Cockburn também salienta a contradição que existe na reação do ocidente à emergência do ISIS/ISIL: Ao mesmo tempo em que tenta deter seu avanço, também se esforça para enfraquecer o seu maior oponente na Síria, o regime de Bashar al-Assad. Ao mesmo tempo, a maior barreira à difusão da praga ISIS/ISIL para o Líbano é o Hezbollah, odiado inimigo dos Estados Unidos e seu aliado Israel. Para complicar ainda mais a situação, os Estados Unidos e o Irã agora dividem uma justificada preocupação com o crescimento do Estado Islâmico, assim como de outros naquela região altamente conflitada.

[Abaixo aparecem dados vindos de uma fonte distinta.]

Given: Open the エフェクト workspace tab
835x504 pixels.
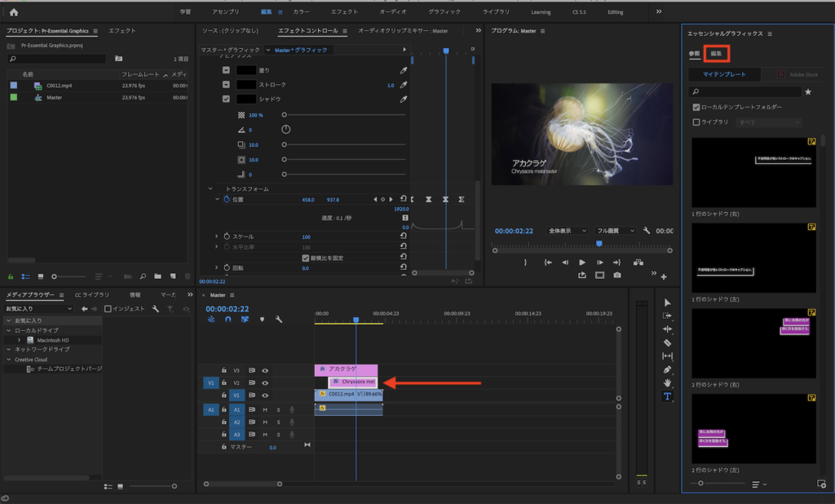Looking at the screenshot, I should [x=344, y=12].
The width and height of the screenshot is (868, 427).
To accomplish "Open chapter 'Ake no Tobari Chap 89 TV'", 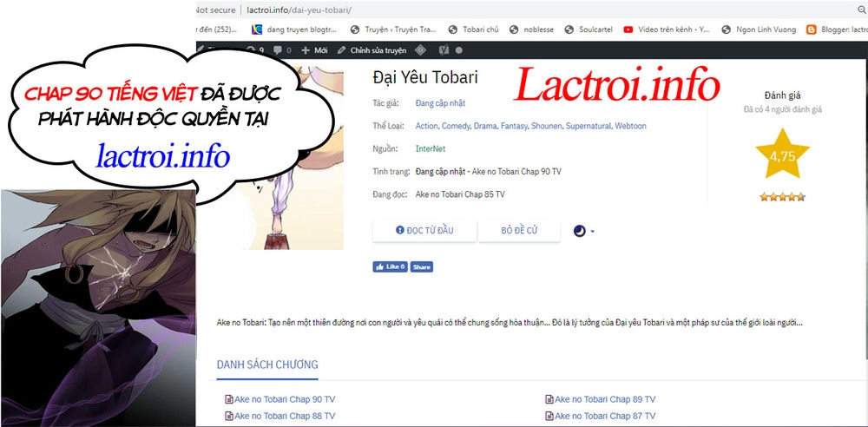I will coord(604,399).
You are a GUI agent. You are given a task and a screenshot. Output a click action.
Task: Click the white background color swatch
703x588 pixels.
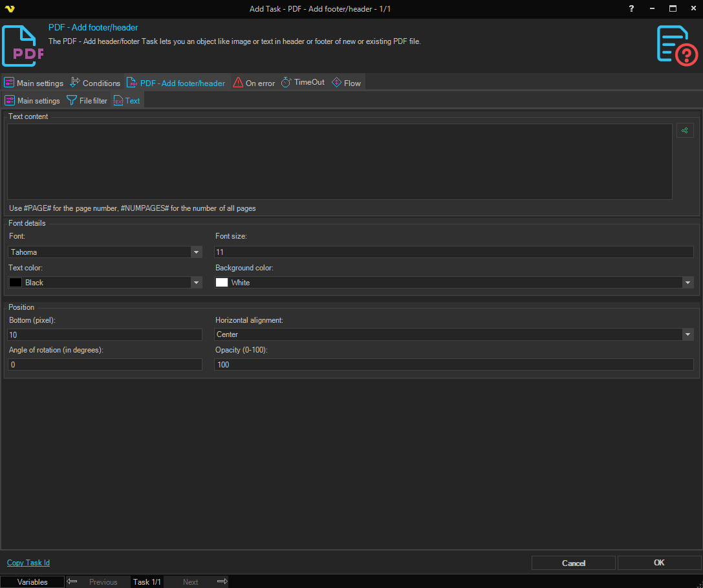coord(222,283)
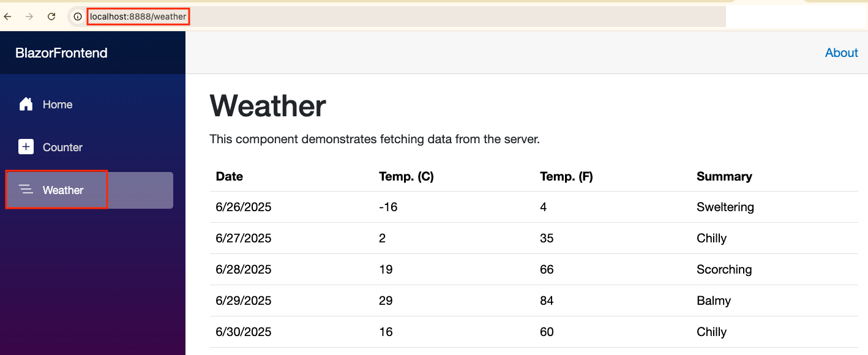Click the Summary column header

[x=724, y=176]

O Egito se encontra mergulhado em dias sombrios, sufocado por uma ditadura militar que continua a receber apoio dos Estados Unidos. Não estava escrito nas estrelas o destino do Egito. Por séculos, sendas alternativas foram possíveis e não sem freqüência uma pesada mão imperial barrou estes caminhos.
Depois dos renovados horrores presenciados pelo mundo nas últimas semanas, torna-se desnecessário comentar o que vem de Israel, que na história remota foi considerado como uma reserva moral.
Há cerca de oitenta anos, Martin Heidegger saudava o surgimento da Alemanha Nazista como a esperança que o mundo proporcionava para resgatar os valores e a glória da civilização grega em contraposição aos bárbaros do ocidente e do oriente. Hoje, a Alemanha esmaga a Grécia sob o tacão da bota dos banqueiros e um regime econômico destinado a manter a sua riqueza e o poder.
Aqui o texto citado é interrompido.